Page text:
## begin
# Fish ID



## TheLongshanks88 (Jan 20, 2013)

Caught this off of Bob Sikes...what the hell is it?


----------



## circlehook69 (Apr 23, 2010)

_*Toad fish....aka my ex wife!!!

*_


----------



## sealark (Sep 27, 2007)

Good eating white meat


----------



## TheLongshanks88 (Jan 20, 2013)

haha XD thanks


----------



## Boat-Dude (Sep 24, 2011)

circlehook69 said:


> _*Toad fish....aka my ex wife!!!
> 
> *_



HAHAHAaaaa


----------



## Dragsmoker (Aug 15, 2011)

circlehook69 said:


> Toad fish....aka my ex wife!!!


Haha good one


----------



## Chapman5011 (Mar 7, 2013)

That fish is almost worth the money to have mounted . Would make a cool mount in a man cave


----------



## afishanado (Oct 26, 2009)

circlehook69 said:


> _*Toad fish....aka my ex wife!!!*_


You must have been REALLY DRUNK when you got married.

I always called them Mother-in-Laws.....Big mouth, ugly as hell and always show up when you are trying to get a little snapper...:thumbup:


----------



## Aquahollic (Sep 24, 2009)

I've never heard of them called the ex wife. I have heard mother-in-law fish though.


John


----------



## bdyboarder86 (Apr 25, 2013)

sealark said:


> Good eating white meat


really? who would eat that thing?


----------



## Chapman5011 (Mar 7, 2013)

Somebody must have been really hungry to cut that thing up with intention on cooking it. 
Looks like something that would come out of a creek in africa


----------



## CLEVE3990 (Feb 24, 2012)

I think it is a Stargazer. I have caught several off old Pensacola Beach pier,. They will light you up!!

Check it out here

http://www.stripersonline.com/t/382895/electric-fish-stargazer


----------



## sealark (Sep 27, 2007)

Not a stargazer. I remember them called Dogfish. Poke one in the water and they will grunt at you. Hard to clean, not a lot of meat. But not bad eating. Would I eat one now never but I have back when...


----------



## tips n tails (Mar 2, 2011)

Chapman5011 said:


> Somebody must have been really hungry to cut that thing up with intention on cooking it.
> Looks like something that would come out of a creek in africa


:lol: No kidding.


----------



## wtbfishin (Dec 2, 2011)

Google Oyster Fish, you'll see it's pic again :yes:!


----------



## Caddy Yakker (May 21, 2011)

I've heard they are very good eating but the ones we get are to small to bother with. They get a lot bigger on the East coast


----------



## Hypoxic Unicorn (May 28, 2013)

http://www.flmnh.ufl.edu/fish/Gallery/Descript/gulftoadfish/gulftoadfish.html


----------



## fish taco (Oct 11, 2007)

I think that is a Stargazer, looking at the tail fin. It does not look like the toadfish photos...


----------



## flukedaddy (Apr 11, 2009)

toad fish all day. but we always called them squirrill fish for some reason.


----------



## wtbfishin (Dec 2, 2011)

I'll Google it for ya! http://images.search.yahoo.com/search/images?_adv_prop=image&fr=yfp-t-900&va=oyster+fish Oyster fish all day!!:yes:


----------



## bdyboarder86 (Apr 25, 2013)

definitely not an oyster fish.... oyster fish has huge fins that look like wings. toad fish all the way


----------



## SaltFish (May 29, 2013)

Man! I thought that thing looked alive when I shit it out! Don't trust Chinese food...


----------
## end
To do:
• A. Answer these questions from the fish ID thread, each on its own line:
(i) Where did TheLongshanks88 catch the fish?
(ii) What name does sealark remember the fish being called?
(iii) Where has CLEVE3990 caught several stargazers?
• B. Using the fish ID thread, explain in one to three sentences why bdyboarder86 says the fish is not an oyster fish.

Information shown:
## begin
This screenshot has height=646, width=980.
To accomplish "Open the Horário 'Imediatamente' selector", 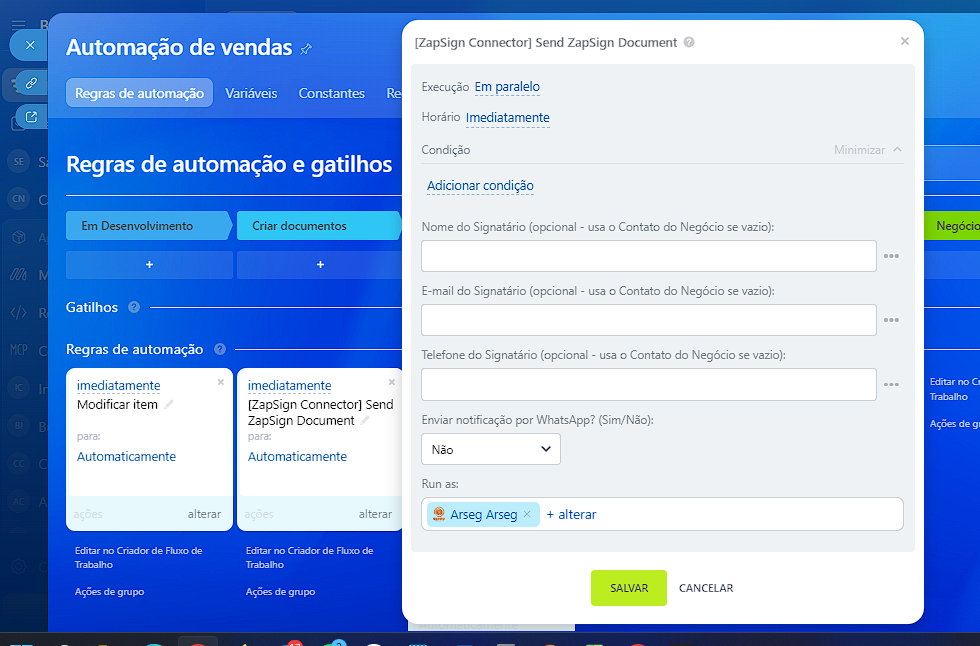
## end
Responses to the tasks:
• A.
(i) Off Bob Sikes.
(ii) Dogfish.
(iii) Off old Pensacola Beach pier.

• B. bdyboarder86 says an oyster fish has huge fins that look like wings. On that basis, bdyboarder86 rejects the oyster fish identification and calls it a toad fish.